» Short exercise: Render the lines starting at the one containing "This screenshot has width=1518, height=784." and ending at the one containing "(1468, 106)" as a JSON list of strings, one string per line with blank lines omitted. Leave the pictures out of the result.

» Task material:
· · · ·

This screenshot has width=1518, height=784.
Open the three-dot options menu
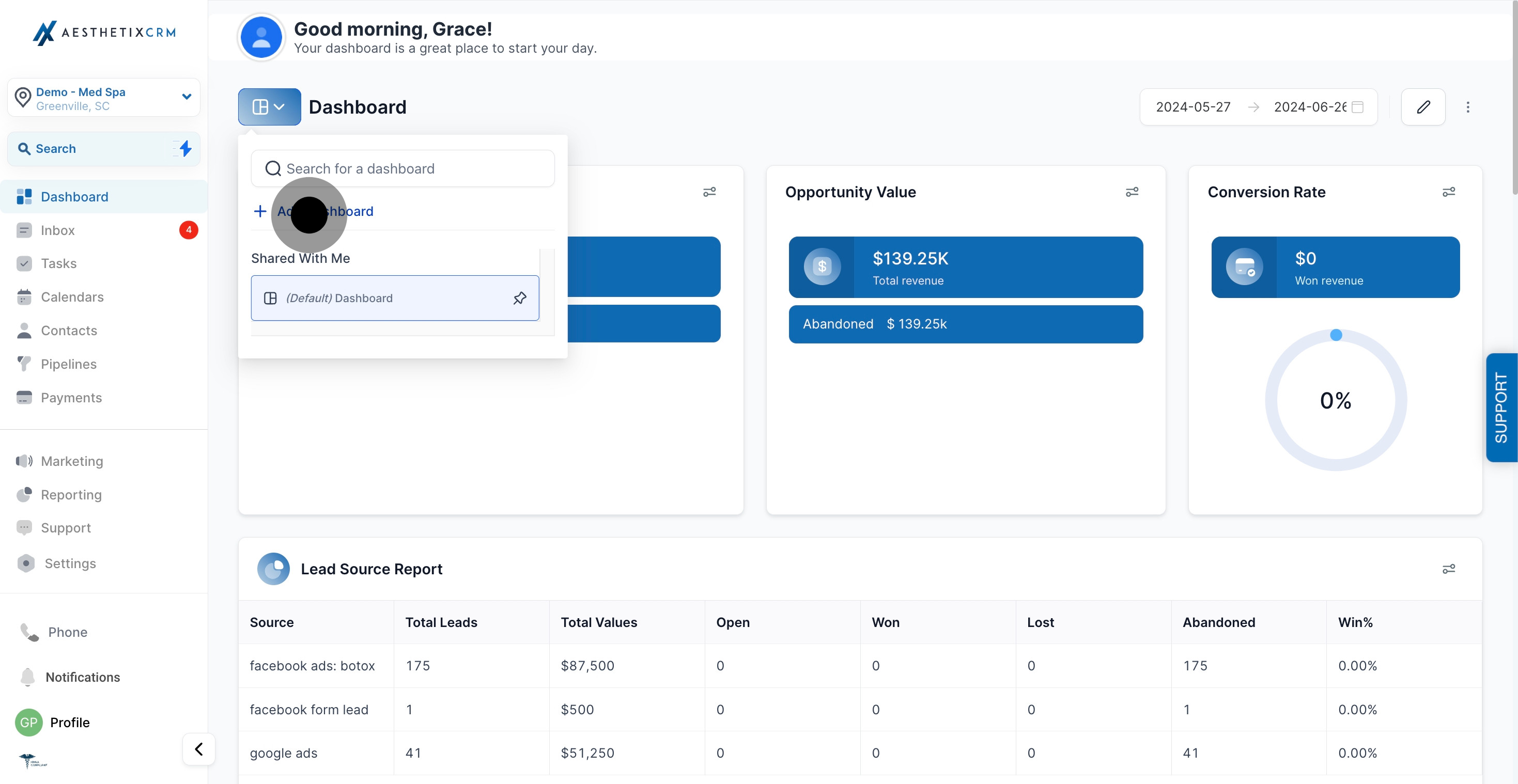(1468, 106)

· · · ·

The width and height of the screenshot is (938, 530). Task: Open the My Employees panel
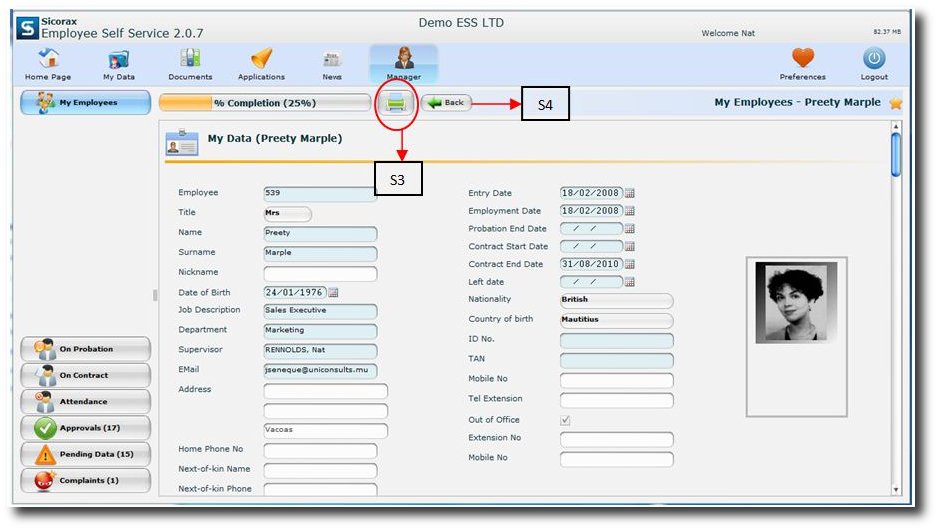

· · · ·

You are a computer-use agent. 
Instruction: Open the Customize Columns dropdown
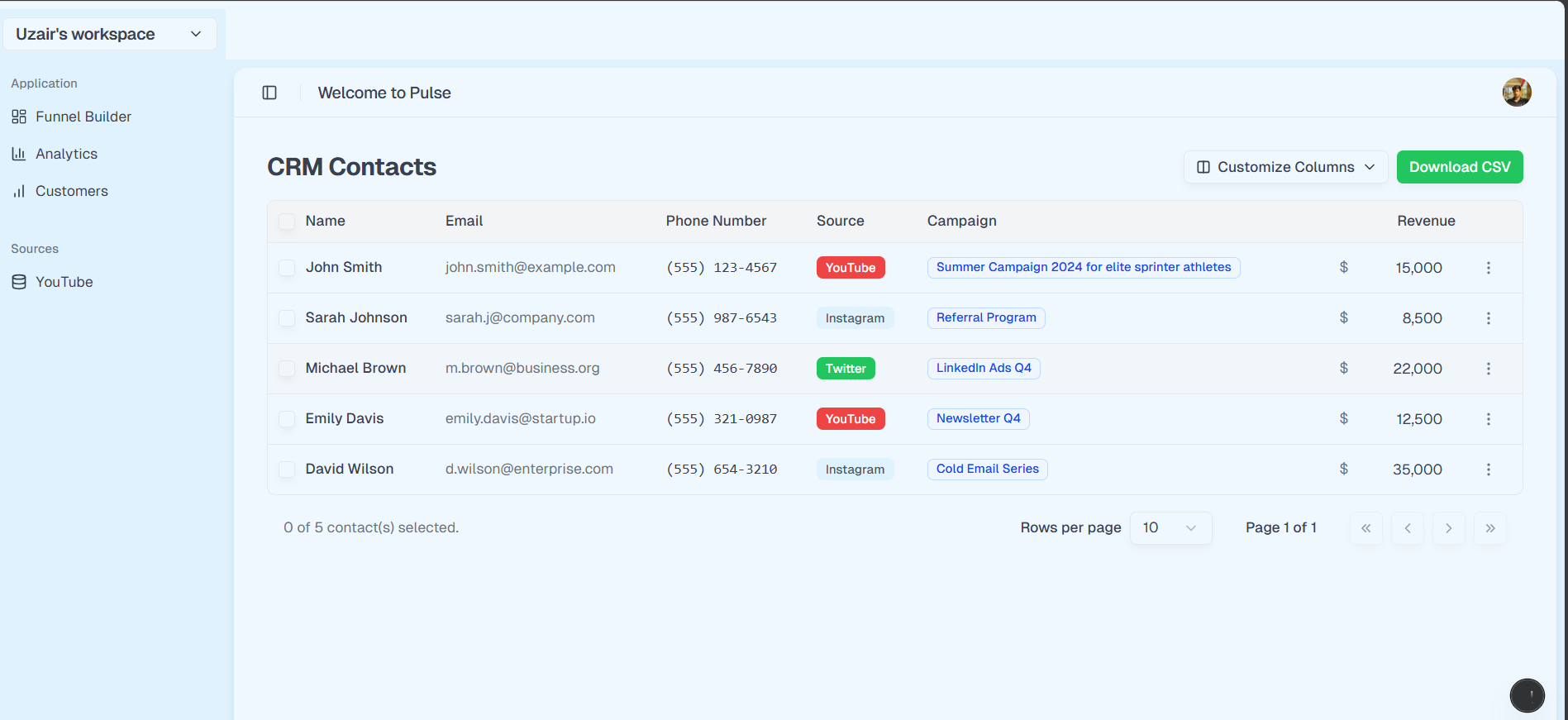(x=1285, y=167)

· · · ·

» Complete response:
[
  "This screenshot has width=1518, height=784.",
  "Open the three-dot options menu",
  "(1468, 106)"
]